### Selected text
====
Search code examples
pythondataframeif-statementbooleanstring-matching

Find column and row of partial string match in entire pandas dataframe


I'm trying to locate the row and the column in a pandas dataframe that partially match a given string. So far, my approach is based on an iteration over all the columns (and the rows in every column) to return boolean "True" values:

rowindex = []
columnindex = []

i = 0

for i in range (0, len(df.columns)):
    ask = df.iloc[:, i].str.contains('string')
    
    for j in range (0, len(ask)):
        ask2 = np.equal(ask, True) 
        if ask2 == True:
            columnindex.append(i)
            rowindex.append(j)
            
        j + 1
            
    i + 1

The problem is that I always get this error message for the "if ask2 == True:" statement:

The truth value of a Series is ambiguous. Use a.empty, a.bool(), a.item(), a.any() or a.all().

Thank you for your help on this!
====
### Dataset extract
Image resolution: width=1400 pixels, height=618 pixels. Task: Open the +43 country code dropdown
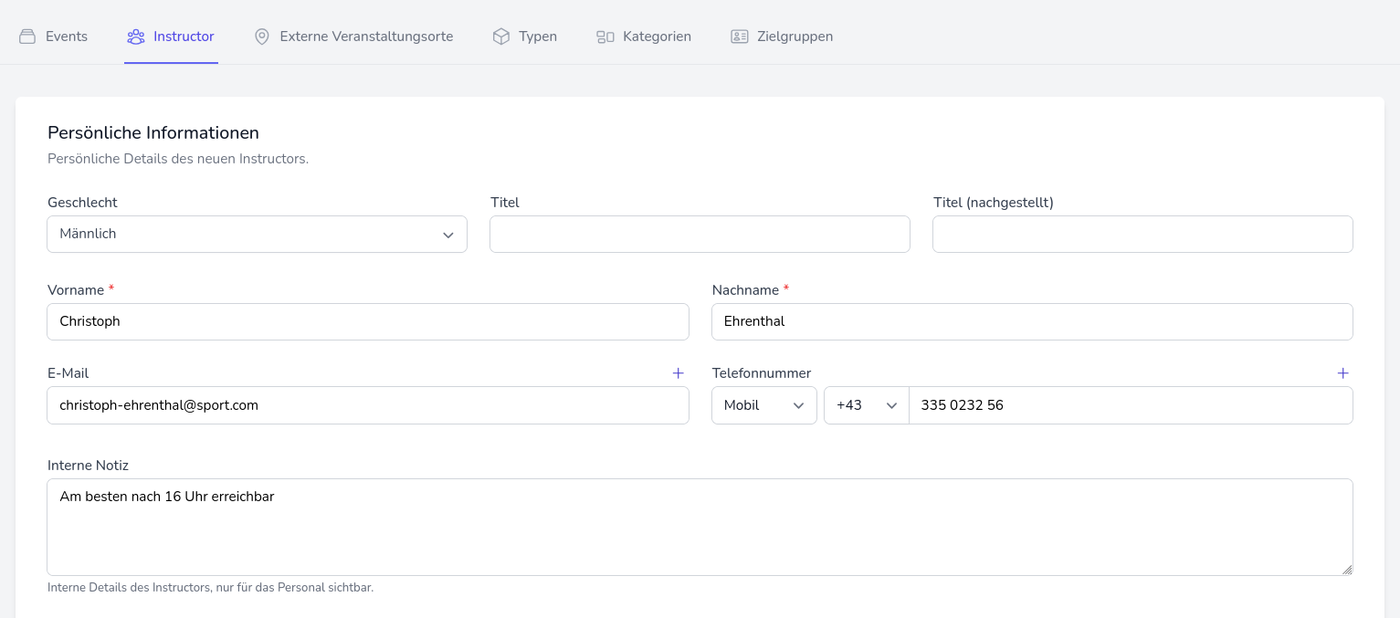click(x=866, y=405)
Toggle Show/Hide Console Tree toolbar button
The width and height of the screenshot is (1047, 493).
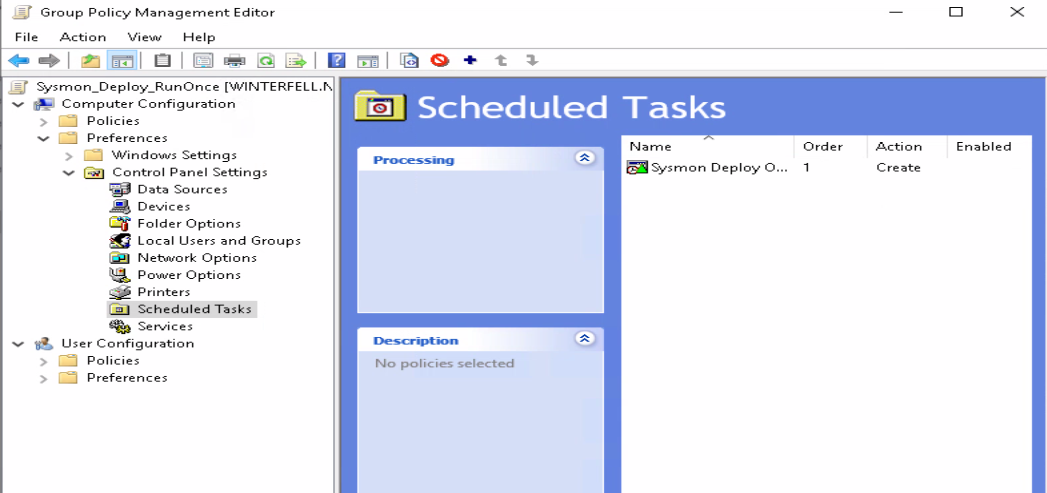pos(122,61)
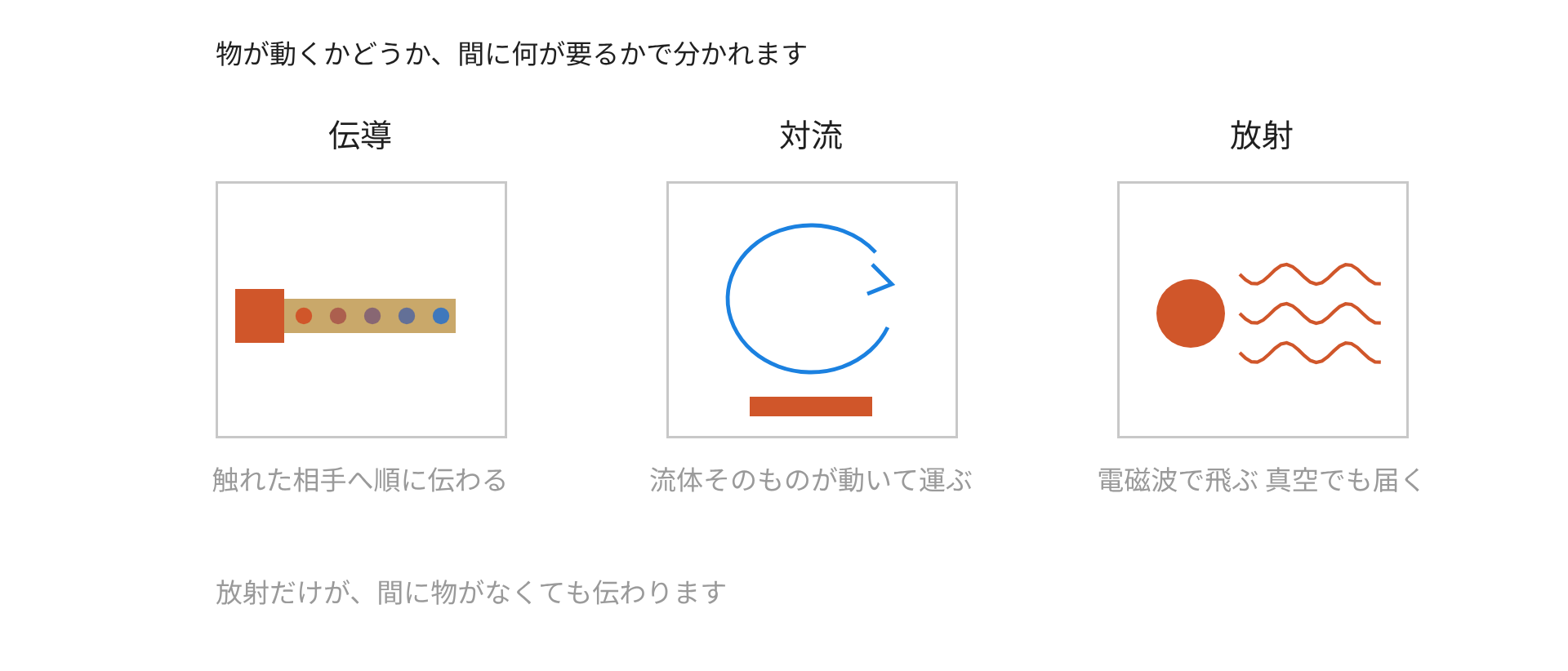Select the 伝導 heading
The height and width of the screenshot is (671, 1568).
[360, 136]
====
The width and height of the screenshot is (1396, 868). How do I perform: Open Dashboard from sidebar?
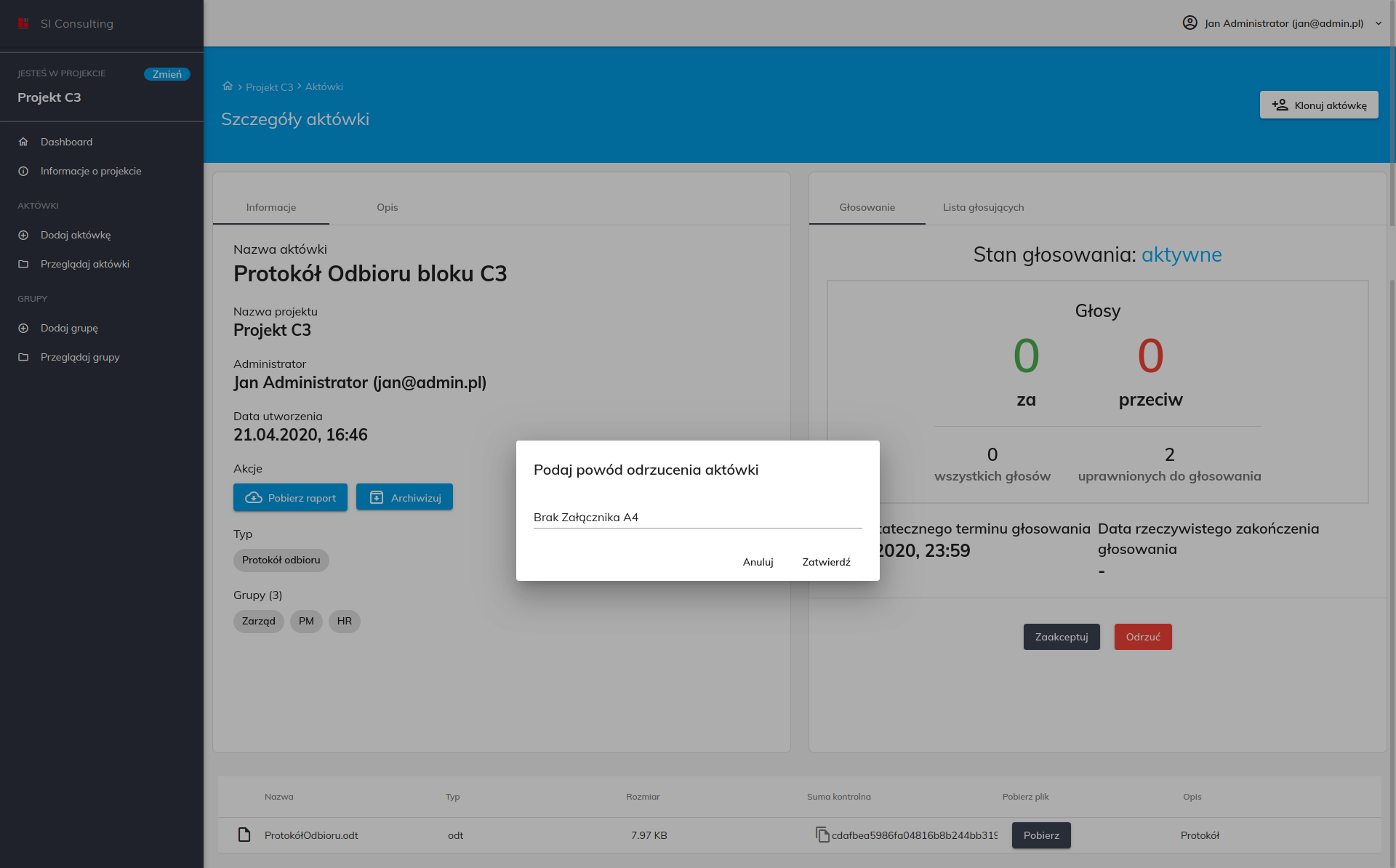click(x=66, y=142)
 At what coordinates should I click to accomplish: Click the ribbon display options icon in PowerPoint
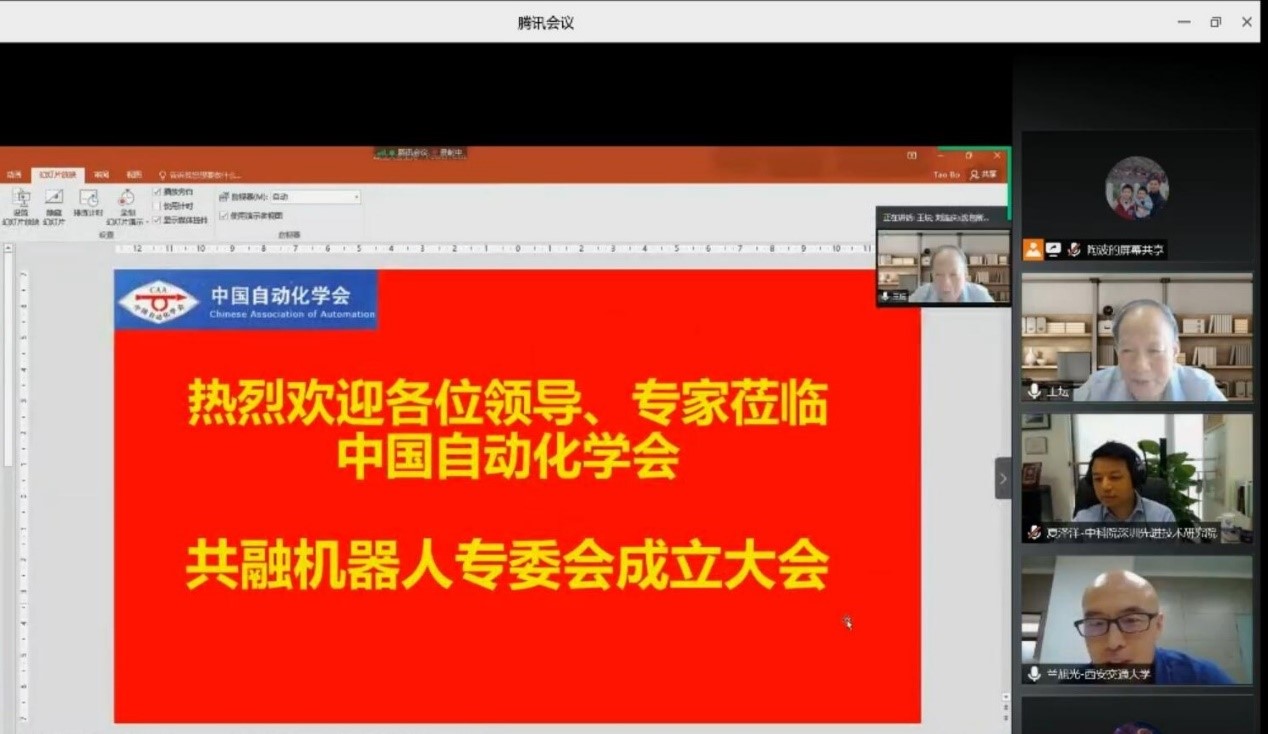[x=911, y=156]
====
### Task set
1. Translate this sentence from the pandas dataframe post above into German: "I'm trying to locate the row and the column in a pandas dataframe that partially match a given string."
2. Extend the pandas dataframe post above, picking up after its final sentence.

### Final answers
1. Ich versuche, die Zeile und die Spalte in einem pandas-DataFrame zu finden, die teilweise mit einer gegebenen Zeichenkette übereinstimmen.

2.
Solution

  • If you want to locate the rows and columns in a pandas DataFrame that partially match a given string, you can use the vectorized operations provided by pandas instead of iterating over all the columns and rows. This approach is more efficient and recommended for working with pandas DataFrames. Here's an example of how you can achieve this:

    import pandas as pd
    data = {
        'Name': ['John Doe', 'Jane Smith', 'Mike Johnson'],
        'Age': [25, 30, 35],
        'City': ['New York', 'London', 'Paris']
    }
    
    df = pd.DataFrame(data)
    partial_string = 'Jo'
    #check if each element in the DataFrame contains the partial string
    matches = df.apply(lambda col: col.astype(str).str.contains(partial_string, case=False))
    
    #get the row and column indices where the partial string matches
    rows, cols = matches.values.nonzero()
    
    for row, col in zip(rows, cols):
        print(f"Match found at Row: {row}, Column: {df.columns[col]}")